Define-macro is a low-level bare macro definition, analogous to Common Lisp defmacro. I tested (define-macro x (lambda (y) y)) followed by (x (+ 3 4)), expecting it to return 7 on Schemes that support define-macro and an error otherwise. Define-macro is not part of any Scheme standard.

Supported: Gambit, Bigloo, Guile, Kawa, SISC, Ypsilon, SigScheme, S7[*], Scheme 9, STklos, RScheme, Rep, Elk, Dfsch[*], Picrin

Not supported: Racket, Gauche, MIT, Chicken, Scheme48/scsh, SCM, Chez, Vicare, Larceny, Mosh, IronScheme, SXM, Sagittarius, Foment, Owl Lisp, Chibi, Sizzle[*]

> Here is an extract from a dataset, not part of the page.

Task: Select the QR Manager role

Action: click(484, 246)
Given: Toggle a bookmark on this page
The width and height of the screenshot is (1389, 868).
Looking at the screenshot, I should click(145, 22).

Supported as the only kind of macros: S7, RScheme, Rep, Elk, Dfsch

Supported as the only kind of low-level macros: Scheme 9

[*] S7 and Dfsch accept the define-style syntax (define-macro (x y) y) only. The Sizzle documentation claims to do the same, but it didn't work for me.

Define-syntax

Define-syntax is a wrapper for any of the following syntax transformations. Other such wrappers are let-syntax, let*-syntax, and letrec-syntax, which define local macros. The following additional Schemes do not support define-syntax and are excluded below: SigScheme, S7, Rep, Elk, Sizzle, Dfsch. RScheme accepts only a non-standard form of define-syntax and is also excluded below.

Syntax-rules

Syntax-rules is a syntax transformer used with define-syntax and its relatives. It was described but not standardized in R4RS; with minor extensions, it is part of the R5RS, R6RS, and R7RS-small standards. I tested (define-syntax x (syntax-rules () ((x y) y))), which is essentially equivalent to the define-macro macro used above, but with hygiene.

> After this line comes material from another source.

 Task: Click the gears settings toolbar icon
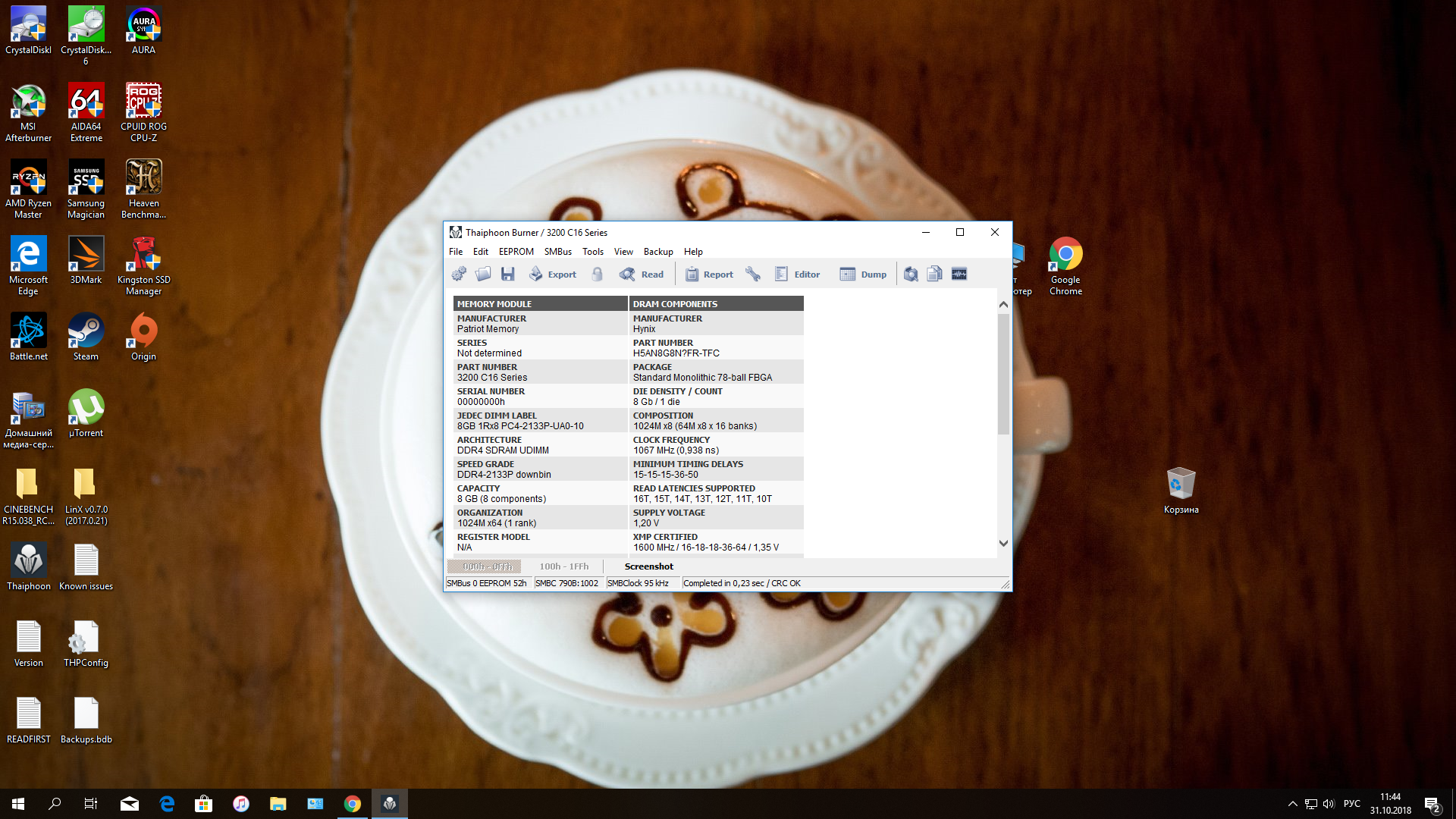click(x=459, y=274)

Supported: Racket, Gauche, MIT, Gambit (with the -:s switch), Chicken, Bigloo, Scheme48/scsh, Guile, Kawa, SISC, SCM (with the -r5 -m switches), Chez, Vicare, Larceny, Ypsilon, Mosh, IronScheme, STklos, Scheme 9, SXM, Sagittarius, Foment, Picrin, Owl Lisp, Chibi, Loko

Not supported: (none)

Supported as the only kind of hygienic macros: Bigloo

Syntax-case

Syntax-case is a hybrid low/high-level macro system that is standardized in R6RS. The test used here is (define-syntax x (lambda (x) (syntax-case x () ((x y) (syntax y))))), which is exactly equivalent to the syntax-rules macro used above.

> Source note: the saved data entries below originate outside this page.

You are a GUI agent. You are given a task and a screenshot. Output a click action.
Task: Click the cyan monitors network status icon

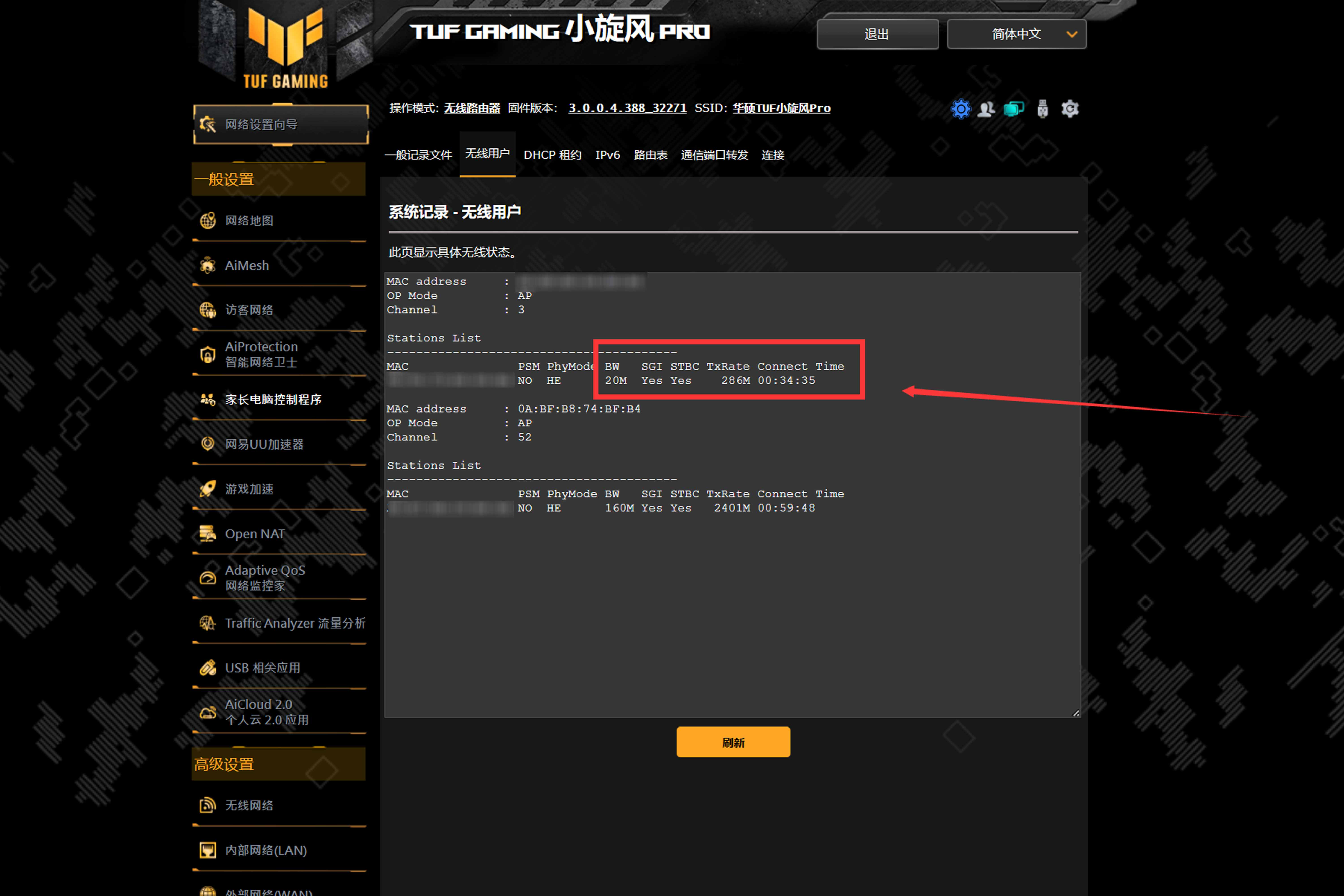1013,108
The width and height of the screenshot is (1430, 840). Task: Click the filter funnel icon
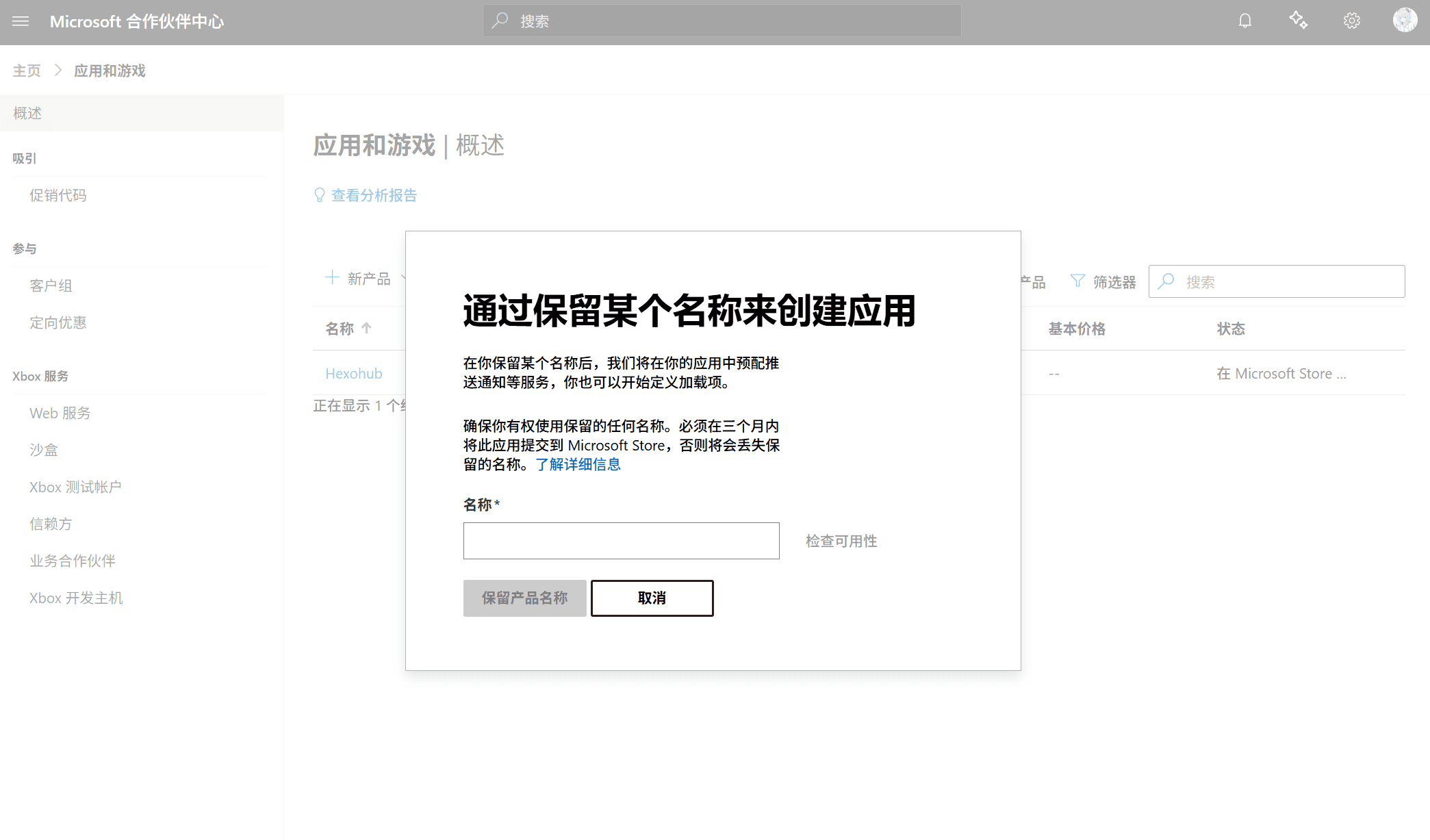click(x=1077, y=281)
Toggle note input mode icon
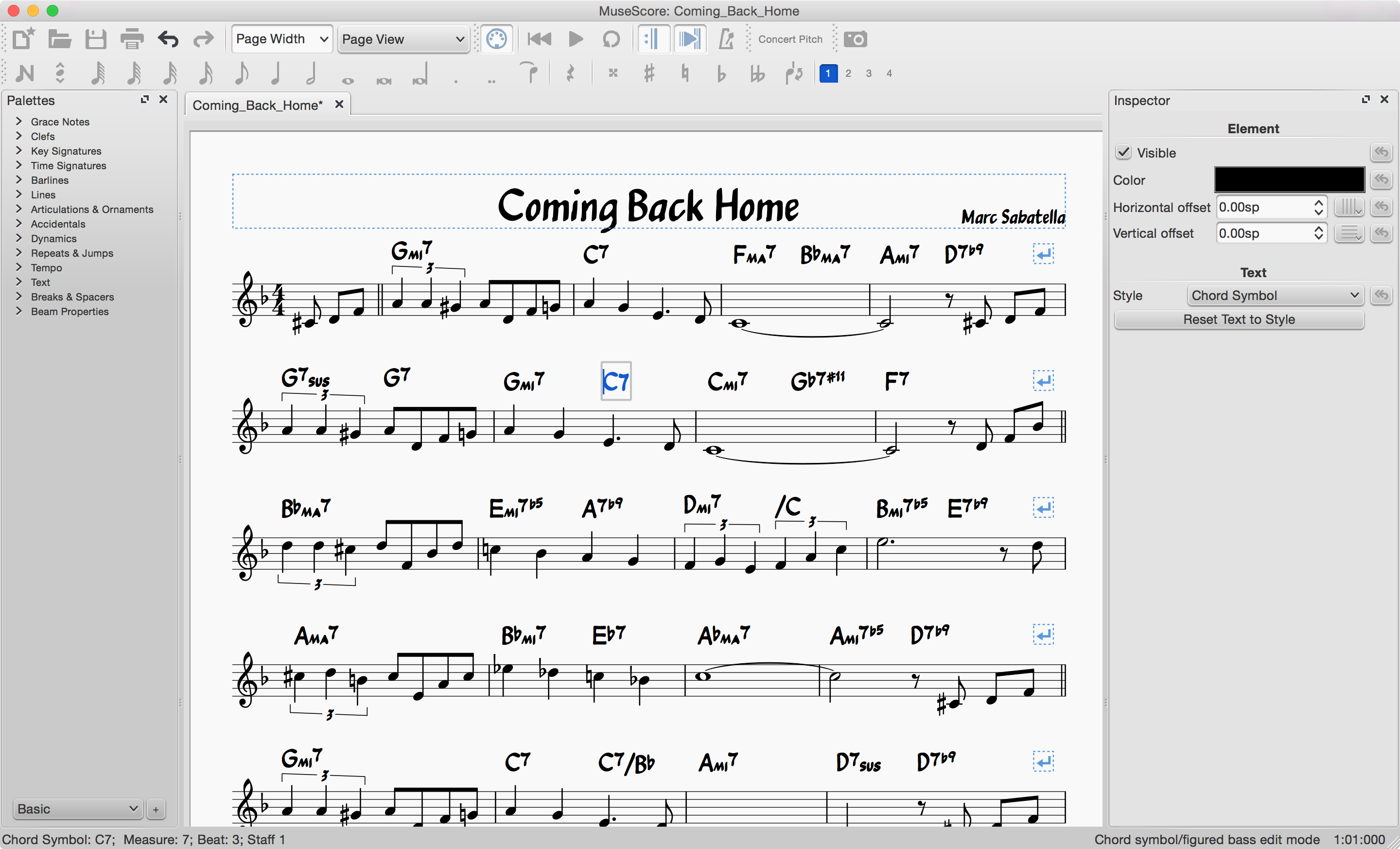The image size is (1400, 849). (x=25, y=73)
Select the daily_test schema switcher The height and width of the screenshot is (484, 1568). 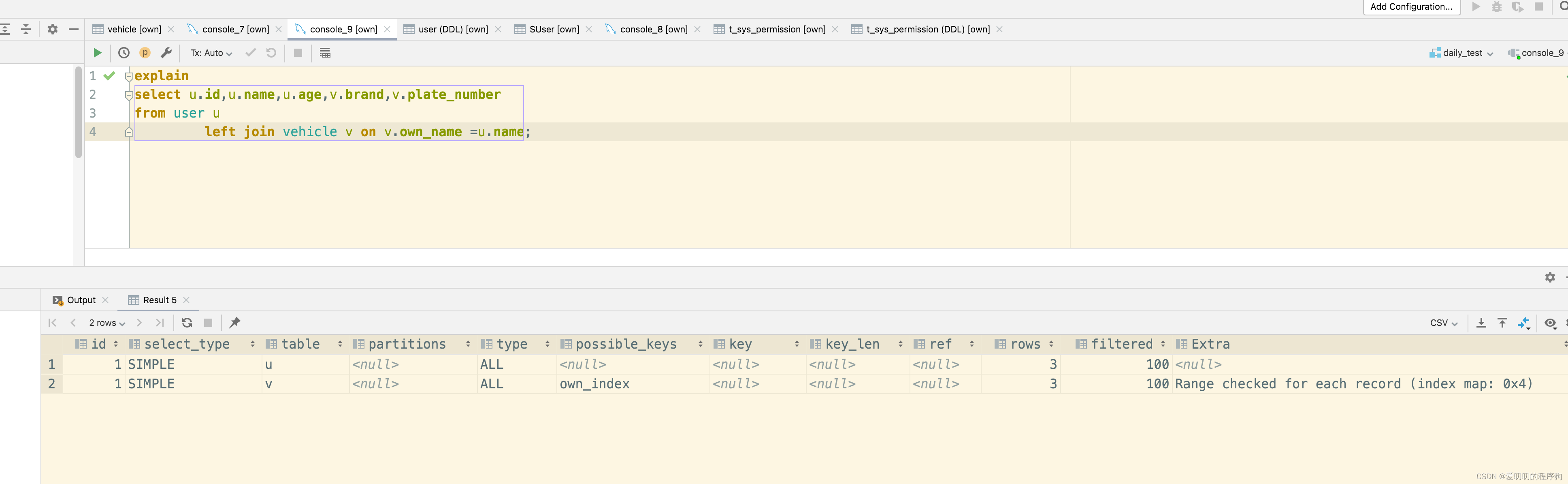click(1461, 53)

Supported: Chibi (incomplete), Gambit, Kawa, SISC, SXM, and all R6RS implementations: Racket, Guile, Chez, Vicare, Larceny (SRFI 72, buggy), Ypsilon, Mosh, IronScheme, SXM, Sagittarius, Loko

Not supported: Gauche, MIT, Chicken, Bigloo, SCM, STklos, Scheme 9, Foment, Picrin, Owl Lisp

Supports both syntax-case and another low-level hygienic macro system: Larceny (ER), Sagittarius (ER), Chibi (SC)

Explicit renaming

Explicit renaming is a low-level macro system supported by Gauche, MIT, Chicken, Scheme48/scsh, Sagittarius, Picrin, Chibi, Larceny (with different syntax).

Supported as the only kind of low-level hygienic macros: Scheme48/scsh

Supported without syntax-case support: Gauche, MIT, Chicken, Scheme48/scsh, Picrin

Implicit renaming

Implicit renaming is a low-level macro system supported by Chicken, Picrin.

Supported as the only kind of low-level hygienic macros: (none)

Syntactic closures

Syntactic closures is a low-level macro system supported by MIT, Picrin, Chibi.

Supported as the only kind of low-level hygienic macros: (none)

Identifier-syntax

Identifier syntax specifies an identifier which macroexpands to an expression. It can also specify the expansion of a set! expression that specifies a procedure call rather than a variable, such as (set! (car x) y). The second version is equivalent to SRFI 17

Supported by all implementations that support syntax-case, but no others.